Historic bridge in Coamo, Puerto Rico

The General Méndez Vigo Bridge is a brick barrel vault bridge that brings what is now Puerto Rico Highway 14 across the Río Las Minas near Coamo, Puerto Rico. Also known as Bridge #173 and as Puente Rio las Minas, it was built in the year 1862 as part of Puerto Rico's Carretera Central. The bridge is historically significant for its association with the U.S. Army Corps of Engineers and its role in the Spanish–American War of 1898. It is also the only surviving masonry bridge in the southern section of the Carretera Central.

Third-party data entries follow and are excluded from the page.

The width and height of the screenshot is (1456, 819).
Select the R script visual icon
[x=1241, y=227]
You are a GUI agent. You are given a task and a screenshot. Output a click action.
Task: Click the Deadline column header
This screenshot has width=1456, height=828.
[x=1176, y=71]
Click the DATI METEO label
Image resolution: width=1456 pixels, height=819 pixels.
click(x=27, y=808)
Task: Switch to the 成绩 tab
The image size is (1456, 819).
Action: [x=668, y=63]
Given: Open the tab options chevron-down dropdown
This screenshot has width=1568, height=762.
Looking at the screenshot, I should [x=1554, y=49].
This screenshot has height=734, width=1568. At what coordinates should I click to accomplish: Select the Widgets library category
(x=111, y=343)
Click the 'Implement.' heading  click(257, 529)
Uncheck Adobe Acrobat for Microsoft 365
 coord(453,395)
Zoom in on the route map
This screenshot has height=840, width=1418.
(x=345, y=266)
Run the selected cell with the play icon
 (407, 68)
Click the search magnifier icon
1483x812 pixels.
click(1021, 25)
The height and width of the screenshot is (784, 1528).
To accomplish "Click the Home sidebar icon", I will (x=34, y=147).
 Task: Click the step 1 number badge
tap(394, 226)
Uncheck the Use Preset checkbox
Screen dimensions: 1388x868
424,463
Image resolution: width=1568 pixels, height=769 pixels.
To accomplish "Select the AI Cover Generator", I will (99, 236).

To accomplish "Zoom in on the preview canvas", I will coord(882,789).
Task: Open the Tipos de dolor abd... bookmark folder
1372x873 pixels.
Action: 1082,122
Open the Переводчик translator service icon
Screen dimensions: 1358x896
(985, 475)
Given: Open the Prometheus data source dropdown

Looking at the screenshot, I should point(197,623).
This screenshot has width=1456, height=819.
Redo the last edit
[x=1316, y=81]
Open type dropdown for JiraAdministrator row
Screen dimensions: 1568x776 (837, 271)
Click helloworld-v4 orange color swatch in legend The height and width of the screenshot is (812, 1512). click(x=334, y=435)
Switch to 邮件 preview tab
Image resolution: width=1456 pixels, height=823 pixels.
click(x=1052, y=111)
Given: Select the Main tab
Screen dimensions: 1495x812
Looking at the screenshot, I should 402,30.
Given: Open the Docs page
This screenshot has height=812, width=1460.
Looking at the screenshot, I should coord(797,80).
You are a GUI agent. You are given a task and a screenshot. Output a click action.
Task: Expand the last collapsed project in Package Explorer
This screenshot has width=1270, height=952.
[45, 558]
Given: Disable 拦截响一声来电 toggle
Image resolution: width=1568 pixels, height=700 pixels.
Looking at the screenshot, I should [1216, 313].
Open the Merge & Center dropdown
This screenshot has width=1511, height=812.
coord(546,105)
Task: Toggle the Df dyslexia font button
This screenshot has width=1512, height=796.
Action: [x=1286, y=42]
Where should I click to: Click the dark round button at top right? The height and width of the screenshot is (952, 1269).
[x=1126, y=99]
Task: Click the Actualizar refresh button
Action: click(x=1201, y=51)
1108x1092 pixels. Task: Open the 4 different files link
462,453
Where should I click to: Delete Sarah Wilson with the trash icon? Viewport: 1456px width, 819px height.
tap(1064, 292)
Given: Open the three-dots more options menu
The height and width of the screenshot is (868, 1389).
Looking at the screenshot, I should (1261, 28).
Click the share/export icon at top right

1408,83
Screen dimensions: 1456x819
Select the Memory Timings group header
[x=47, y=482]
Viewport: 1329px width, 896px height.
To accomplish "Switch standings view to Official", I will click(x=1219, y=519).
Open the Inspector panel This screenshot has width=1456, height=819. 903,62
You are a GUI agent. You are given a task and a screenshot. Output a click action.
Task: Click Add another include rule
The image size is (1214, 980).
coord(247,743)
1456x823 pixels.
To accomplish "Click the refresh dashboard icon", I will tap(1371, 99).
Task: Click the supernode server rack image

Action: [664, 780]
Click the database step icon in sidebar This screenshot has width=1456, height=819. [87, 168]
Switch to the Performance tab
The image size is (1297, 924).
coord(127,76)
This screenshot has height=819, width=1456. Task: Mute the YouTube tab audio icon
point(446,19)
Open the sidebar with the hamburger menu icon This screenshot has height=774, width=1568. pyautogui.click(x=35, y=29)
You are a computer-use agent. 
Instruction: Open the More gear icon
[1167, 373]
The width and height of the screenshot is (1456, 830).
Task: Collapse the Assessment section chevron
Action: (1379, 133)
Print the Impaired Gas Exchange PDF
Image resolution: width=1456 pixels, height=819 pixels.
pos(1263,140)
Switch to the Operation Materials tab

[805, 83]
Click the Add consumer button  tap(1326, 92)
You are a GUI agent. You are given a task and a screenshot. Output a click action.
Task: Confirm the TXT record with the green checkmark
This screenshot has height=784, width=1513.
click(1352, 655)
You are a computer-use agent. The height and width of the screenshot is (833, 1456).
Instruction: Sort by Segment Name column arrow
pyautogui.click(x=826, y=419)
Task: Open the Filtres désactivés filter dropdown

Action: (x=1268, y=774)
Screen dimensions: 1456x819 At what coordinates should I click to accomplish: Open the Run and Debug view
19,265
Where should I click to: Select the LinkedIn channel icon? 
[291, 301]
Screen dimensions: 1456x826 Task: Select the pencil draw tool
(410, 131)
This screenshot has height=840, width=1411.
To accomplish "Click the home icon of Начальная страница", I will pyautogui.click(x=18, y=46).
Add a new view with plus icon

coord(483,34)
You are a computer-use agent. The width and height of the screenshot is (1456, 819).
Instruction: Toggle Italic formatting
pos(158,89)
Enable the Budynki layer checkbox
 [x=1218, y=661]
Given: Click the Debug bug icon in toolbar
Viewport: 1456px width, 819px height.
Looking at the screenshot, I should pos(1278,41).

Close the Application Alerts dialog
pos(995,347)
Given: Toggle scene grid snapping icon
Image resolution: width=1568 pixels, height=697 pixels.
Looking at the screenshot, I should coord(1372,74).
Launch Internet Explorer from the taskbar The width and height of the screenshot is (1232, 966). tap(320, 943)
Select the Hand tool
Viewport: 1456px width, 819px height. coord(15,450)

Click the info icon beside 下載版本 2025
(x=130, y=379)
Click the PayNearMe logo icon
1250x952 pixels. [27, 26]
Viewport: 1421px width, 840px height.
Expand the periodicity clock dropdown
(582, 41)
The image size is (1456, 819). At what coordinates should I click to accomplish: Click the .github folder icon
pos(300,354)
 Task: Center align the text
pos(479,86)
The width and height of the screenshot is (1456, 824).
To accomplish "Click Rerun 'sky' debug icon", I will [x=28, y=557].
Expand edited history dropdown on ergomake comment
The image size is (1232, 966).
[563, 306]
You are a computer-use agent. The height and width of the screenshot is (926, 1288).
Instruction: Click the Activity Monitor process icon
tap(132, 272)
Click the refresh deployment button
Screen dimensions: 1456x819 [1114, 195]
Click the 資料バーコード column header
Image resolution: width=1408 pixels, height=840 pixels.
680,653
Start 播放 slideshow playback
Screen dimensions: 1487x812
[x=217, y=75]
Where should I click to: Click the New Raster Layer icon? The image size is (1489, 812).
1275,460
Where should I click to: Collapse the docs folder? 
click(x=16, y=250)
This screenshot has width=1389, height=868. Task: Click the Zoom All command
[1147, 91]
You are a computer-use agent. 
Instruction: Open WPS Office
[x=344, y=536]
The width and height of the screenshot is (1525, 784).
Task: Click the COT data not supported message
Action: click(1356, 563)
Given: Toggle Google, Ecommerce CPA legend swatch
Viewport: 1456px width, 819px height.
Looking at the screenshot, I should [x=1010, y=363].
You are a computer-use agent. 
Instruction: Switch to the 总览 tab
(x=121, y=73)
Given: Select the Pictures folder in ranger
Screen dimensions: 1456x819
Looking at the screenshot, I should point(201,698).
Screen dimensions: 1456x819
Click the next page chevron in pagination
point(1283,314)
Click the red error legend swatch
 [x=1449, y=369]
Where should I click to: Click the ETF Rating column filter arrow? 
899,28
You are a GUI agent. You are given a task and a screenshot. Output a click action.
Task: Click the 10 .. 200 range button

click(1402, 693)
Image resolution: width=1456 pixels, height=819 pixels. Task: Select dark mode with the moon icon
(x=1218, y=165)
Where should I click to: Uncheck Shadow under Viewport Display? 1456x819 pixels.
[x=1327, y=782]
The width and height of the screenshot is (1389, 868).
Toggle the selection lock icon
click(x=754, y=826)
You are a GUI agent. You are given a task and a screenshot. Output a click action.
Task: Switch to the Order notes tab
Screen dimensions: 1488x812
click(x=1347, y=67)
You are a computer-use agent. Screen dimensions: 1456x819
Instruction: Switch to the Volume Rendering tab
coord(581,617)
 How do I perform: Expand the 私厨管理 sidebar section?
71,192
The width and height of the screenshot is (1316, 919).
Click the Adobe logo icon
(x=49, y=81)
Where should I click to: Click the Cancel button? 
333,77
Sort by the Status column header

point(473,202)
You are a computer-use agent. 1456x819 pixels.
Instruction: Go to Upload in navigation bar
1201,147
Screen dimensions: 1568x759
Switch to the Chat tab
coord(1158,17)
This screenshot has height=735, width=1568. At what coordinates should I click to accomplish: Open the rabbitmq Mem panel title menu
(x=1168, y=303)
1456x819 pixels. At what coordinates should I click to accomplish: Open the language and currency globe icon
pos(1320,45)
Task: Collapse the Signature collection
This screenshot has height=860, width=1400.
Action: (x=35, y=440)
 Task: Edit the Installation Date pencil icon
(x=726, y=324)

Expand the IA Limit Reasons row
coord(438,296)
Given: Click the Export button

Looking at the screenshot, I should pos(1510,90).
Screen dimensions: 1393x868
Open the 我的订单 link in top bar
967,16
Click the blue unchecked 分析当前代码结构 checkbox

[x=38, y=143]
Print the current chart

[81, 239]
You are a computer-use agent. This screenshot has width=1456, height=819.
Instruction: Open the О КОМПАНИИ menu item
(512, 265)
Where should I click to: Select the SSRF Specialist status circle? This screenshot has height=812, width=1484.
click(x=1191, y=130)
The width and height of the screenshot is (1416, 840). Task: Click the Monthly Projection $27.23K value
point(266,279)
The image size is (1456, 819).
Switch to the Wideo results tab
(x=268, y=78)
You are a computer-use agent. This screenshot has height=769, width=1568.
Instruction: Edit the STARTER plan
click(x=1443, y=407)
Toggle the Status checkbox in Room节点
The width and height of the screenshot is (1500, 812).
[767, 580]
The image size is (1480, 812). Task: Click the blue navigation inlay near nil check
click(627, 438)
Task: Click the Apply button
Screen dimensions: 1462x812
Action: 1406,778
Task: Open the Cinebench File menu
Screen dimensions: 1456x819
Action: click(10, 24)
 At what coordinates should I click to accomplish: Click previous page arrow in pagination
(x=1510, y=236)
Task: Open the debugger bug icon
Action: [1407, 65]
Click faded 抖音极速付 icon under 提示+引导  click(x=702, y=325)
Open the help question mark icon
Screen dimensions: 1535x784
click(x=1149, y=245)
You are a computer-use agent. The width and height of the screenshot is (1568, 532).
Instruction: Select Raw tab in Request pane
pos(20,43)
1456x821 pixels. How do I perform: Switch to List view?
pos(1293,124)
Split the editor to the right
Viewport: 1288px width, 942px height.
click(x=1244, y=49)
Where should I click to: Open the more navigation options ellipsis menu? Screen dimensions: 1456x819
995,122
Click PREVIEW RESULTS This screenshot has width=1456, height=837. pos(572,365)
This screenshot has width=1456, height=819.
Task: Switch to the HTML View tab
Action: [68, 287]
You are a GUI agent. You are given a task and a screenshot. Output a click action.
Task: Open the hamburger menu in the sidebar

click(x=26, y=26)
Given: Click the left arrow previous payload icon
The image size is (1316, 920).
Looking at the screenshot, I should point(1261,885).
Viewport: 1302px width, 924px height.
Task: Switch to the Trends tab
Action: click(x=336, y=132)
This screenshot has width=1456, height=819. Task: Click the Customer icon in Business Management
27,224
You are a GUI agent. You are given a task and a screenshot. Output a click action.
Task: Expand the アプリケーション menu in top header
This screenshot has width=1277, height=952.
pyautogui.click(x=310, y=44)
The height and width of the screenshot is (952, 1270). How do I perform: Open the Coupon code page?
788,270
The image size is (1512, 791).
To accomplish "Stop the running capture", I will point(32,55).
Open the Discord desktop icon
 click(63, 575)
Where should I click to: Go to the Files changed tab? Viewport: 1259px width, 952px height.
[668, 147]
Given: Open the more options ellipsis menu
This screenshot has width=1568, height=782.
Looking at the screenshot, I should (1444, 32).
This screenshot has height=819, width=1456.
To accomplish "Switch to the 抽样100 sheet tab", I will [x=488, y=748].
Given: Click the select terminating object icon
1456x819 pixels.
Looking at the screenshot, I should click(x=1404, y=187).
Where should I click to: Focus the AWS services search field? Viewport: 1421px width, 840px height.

In the Puerto Rican Campaign, American forces landed in the south of Puerto Rico and attacked up the Carretera Central. This bridge, like some others, was destroyed by Spanish troops under Commander Rafael Martinez-Illescas to delay the American troops, which worked; a battalion of the 2nd Wisconsin Volunteer Regiment, part of a U.S. Army column commanded by Major General James H. Wilson, approaching from Ponce, Puerto Rico, was held up. The Wisconsin troops subsequently participated in a pincer movement at the Battle of Coamo in which Martinez-Illescas was killed.

The destroyed arch was rebuilt in 1898 by the US Corps of Engineers. Keystones of the arch "embody its history": one side shows a castle, the symbol of the U.S. Army Corps of Engineers, and the other provides inscription that it was reconstructed in 1898 by the First Regiment of the Fifth Battalion of the Corps. The arch is otherwise decorated by geometrical designs in relief. Abutments of the bridge are from the 1862 original construction.

The bridge is named for General Santiago Mendez Vigo, who was governor of Puerto Rico, for Spain, during 1840 to 1844. It was designed by engineer Timoteo Luberza and cost 15,405 pesos.

It is located near kilometer 30.4 of Route 14.